Sarbanes-Oxley (SOX) and the impact on IT security
Sarbanes-Oxley is not directly impacting IT Security requirements. It is far reaching legislation adressing corporate governance and the liabilities of directors and officers. However proper record keeping and accounting and behavior are all part of the legislative requirements and these can create IT Security requirements.
When the Sarbanes-Oxley (SOX) reforms for accounting and reporting were brought in during 2002 in the USA, in the wake of the Enron and Worldcom scandals, few thought that they would have an impact upon requirements for IT security. And even fewer that it would be the most powerful driver for implementing digital signature and encryption technology.
But closer scrutiny of the words reveals the force behind the reforms.

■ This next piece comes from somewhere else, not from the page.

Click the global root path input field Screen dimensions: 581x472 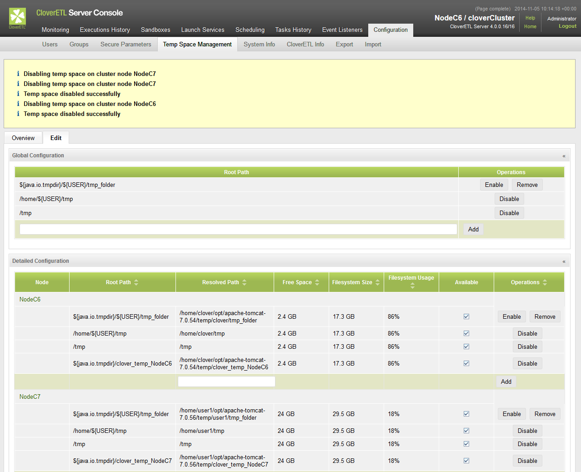coord(238,229)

"Meanwhile, the Sarbanes-Oxley reforms designed to crack down on corporate wrongdoing have substantially increased penalties for individuals involved in corporate fraud. Under the Sarbanes Oxley Act the penalty for certifying an annual report that is later proved to be misleading is up to 10 years in prison. If an individual "wilfully" misleads, the penalty can be as much as 20 years in jail." © The Telegraph Group. This text was written, not following the sentencing of Jamie Olis, a middle ranking executive at Dynegy, the energy company, 24 years in jail over his role in a $300m accounting fraud. They were written following the revelation that the Shell company may have misled investors and regulators over the levels of their oil reserves.
The hook is the words, 'certifying an annual report that is later proved to be misleading".'
Today many companies are required to make statements about their IT security practices and regulatory compliance in their annual reports. And that has an impact on their auditors.

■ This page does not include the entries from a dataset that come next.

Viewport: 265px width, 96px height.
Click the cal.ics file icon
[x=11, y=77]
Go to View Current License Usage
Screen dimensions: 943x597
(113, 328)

"Experience from the US shows that businesses are likely to find thousands of IT holes that need to be filled before they can demonstrate that they meet the US standards for financial reporting, Malcolm Marshall, partner at KPMG, will tell this week's Infosecurity Europe conference. A review of IT systems is fundamental to comply with Sarbanes Oxley, which requires businesses with a US stock market listing to demonstrate best practice in their financial reporting controls. IT directors who do not take a lead in ensuring their businesses are ready for Sarbanes-Oxley risk having cumbersome systems imposed on them by the rest of the business." © Computer Weekly.com Ltd
Exposure is more complicated where an organization is stating that it complies with regulation. Examples include the HIPAA (Health Insurance Portability and Accountability Act) or the GLBA (Gramm Leach Bliley Act) which have requirements that the enterprise takes real steps to preserve confidentiality of customer/patient information.
But even general industry has a responsibility to show that it has preserved the integrity of corporate information and taken steps to protect it from prying eyes when it should not be disclosed.
Companies are going to have to put money behind introducing encryption and digital signature products if they are going to be matching the claims in their annual reports, or their executives could end up repenting at leisure.